Toutefois, ils arrivent difficilement à joindre les deux bouts pour l’instant. Alors qu’elle croyait que l’avenir s’annonçait meilleur, l’Etat mauricien est récemment venu lui porter l’estocade. «J’ai fait des démarches pour obtenir un Carer’s allowance auprès du ministère de la Sécurité sociale.  Mais d’après ce ministère, je ne suis pas éligible à cette allocation d’un montant de Rs 1528, soit environ 45 dollars américains, parce que je ne suis pas alitée. Les médecins de l’Etat m’ont aussi fait comprendre que je ne suis plus invalide à 60%. C’est pour cette raison qu’ils ont décidé de m’enlever ma pension d’invalidité alors qu’elle aurait dû m’être attribuée à vie. Et pour cause, je ne retrouverai plus jamais l’usage de ma main droite! Le salaire que je perçois au centre d’appels sert grandement à rembourser mes dettes. La pension d’invalidité qui m’était versée était comme une bouffée d’oxygène. Il m’est désormais très difficile de subvenir aux besoins de ma fille et aux miens. Je ne sais plus quoi faire!

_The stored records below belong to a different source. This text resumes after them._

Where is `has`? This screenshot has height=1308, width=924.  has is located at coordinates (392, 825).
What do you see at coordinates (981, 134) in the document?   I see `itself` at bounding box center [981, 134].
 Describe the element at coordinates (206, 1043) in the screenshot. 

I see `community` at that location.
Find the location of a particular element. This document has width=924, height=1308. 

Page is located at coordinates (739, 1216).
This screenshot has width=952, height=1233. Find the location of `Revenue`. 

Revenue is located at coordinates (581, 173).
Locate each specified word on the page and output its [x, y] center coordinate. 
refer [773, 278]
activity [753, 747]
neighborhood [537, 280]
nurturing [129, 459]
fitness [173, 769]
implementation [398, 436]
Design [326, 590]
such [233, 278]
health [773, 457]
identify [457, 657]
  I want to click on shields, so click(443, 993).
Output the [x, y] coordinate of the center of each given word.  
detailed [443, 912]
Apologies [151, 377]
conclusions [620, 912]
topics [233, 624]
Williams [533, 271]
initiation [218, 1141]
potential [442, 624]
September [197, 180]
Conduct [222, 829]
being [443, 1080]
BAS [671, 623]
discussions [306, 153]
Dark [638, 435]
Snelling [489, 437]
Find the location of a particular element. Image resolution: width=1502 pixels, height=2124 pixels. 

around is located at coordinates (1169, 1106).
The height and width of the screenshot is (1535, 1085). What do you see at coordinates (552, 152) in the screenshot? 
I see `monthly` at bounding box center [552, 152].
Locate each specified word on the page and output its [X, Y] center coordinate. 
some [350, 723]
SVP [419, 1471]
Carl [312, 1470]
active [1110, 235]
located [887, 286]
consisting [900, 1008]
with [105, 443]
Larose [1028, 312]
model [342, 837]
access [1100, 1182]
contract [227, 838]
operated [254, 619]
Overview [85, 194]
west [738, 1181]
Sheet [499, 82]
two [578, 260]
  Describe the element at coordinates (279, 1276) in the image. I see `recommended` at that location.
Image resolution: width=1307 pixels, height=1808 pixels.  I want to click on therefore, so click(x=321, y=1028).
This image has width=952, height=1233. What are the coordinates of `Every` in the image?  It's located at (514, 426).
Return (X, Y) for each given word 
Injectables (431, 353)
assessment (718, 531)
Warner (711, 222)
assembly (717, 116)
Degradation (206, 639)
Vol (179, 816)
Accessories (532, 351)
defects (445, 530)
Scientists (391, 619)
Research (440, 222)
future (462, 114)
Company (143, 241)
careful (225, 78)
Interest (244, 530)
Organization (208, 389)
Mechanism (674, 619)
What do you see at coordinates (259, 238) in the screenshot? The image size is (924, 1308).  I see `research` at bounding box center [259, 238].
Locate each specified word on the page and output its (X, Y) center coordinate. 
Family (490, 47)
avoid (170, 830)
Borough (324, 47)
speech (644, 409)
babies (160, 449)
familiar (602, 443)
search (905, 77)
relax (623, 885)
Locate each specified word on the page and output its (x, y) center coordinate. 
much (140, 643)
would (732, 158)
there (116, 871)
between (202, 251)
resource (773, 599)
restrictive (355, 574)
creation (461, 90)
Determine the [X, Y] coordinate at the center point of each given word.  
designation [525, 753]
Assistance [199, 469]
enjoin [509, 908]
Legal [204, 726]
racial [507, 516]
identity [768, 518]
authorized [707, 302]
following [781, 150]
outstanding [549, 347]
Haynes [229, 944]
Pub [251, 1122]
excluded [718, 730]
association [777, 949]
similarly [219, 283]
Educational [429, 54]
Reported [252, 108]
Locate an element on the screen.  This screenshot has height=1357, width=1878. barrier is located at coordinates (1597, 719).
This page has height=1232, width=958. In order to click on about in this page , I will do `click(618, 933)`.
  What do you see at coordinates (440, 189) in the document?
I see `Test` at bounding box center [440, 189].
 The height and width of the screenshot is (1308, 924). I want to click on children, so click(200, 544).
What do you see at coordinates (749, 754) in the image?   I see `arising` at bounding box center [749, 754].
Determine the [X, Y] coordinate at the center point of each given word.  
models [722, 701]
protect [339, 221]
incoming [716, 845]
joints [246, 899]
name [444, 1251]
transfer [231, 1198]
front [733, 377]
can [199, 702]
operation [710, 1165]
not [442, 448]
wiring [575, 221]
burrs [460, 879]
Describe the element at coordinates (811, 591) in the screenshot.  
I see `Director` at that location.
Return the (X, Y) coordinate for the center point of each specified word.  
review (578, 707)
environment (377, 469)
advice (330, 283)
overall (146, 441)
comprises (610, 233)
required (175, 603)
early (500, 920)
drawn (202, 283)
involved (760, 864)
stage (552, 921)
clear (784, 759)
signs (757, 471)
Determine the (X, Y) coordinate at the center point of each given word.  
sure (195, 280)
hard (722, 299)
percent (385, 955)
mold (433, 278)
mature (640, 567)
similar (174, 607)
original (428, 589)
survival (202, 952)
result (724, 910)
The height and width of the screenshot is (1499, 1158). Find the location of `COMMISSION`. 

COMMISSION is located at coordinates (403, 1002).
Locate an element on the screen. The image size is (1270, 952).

Je vais toutefois me battre encore et encore pour que justice me soit rendue.»
 
Armée d’un courage à toute épreuve, Shirley souhaite que son histoire serve d’exemple. «Le drame que j’ai vécu a fait les choux gras de la presse. Et pourtant, cela rien n’a changé dans ma vie, ni dans celle d’autres femmes. Elles sont toujours victimes de la barbarie des hommes. Ce sera toujours ainsi aussi longtemps que certains hommes continuent à croire que leurs partenaires sont leurs choses et qu’ils peuvent en disposer comme bon leur semble. Il est urgent que ces ‘bêtes’ changent de mentalité! Je ne sais pas comment on devra s’y prendre mais le gouvernement doit mettre un terme aux beaux discours et doit agir.  Qu’il durcisse les lois. Qu’il réintroduise la peine capitale. Qu’il opte pour la torture. Peu m’importe,  du moment qu’on trouve un moyen de faire en sorte que les hommes-bourreaux respectent enfin la dignité des femmes et en particulier de celles qui partagent leur vie.»
 
Même si les propos de Shirley paraissent durs, on ne peut rester insensible face à sa souffrance et à sa détermination de s’en sortir. Son histoire est aussi porteuse d’espérance que l’on peut remonter la pente après un traumatisme aussi violent.
 
*Nom fictif. 
 
Thierry Léon est journaliste à Maurice. Cet article fait partie du service de commentaires et d’opinions de Gender Links qui apporte des perspectives nouvelles à l’actualité quotidienne.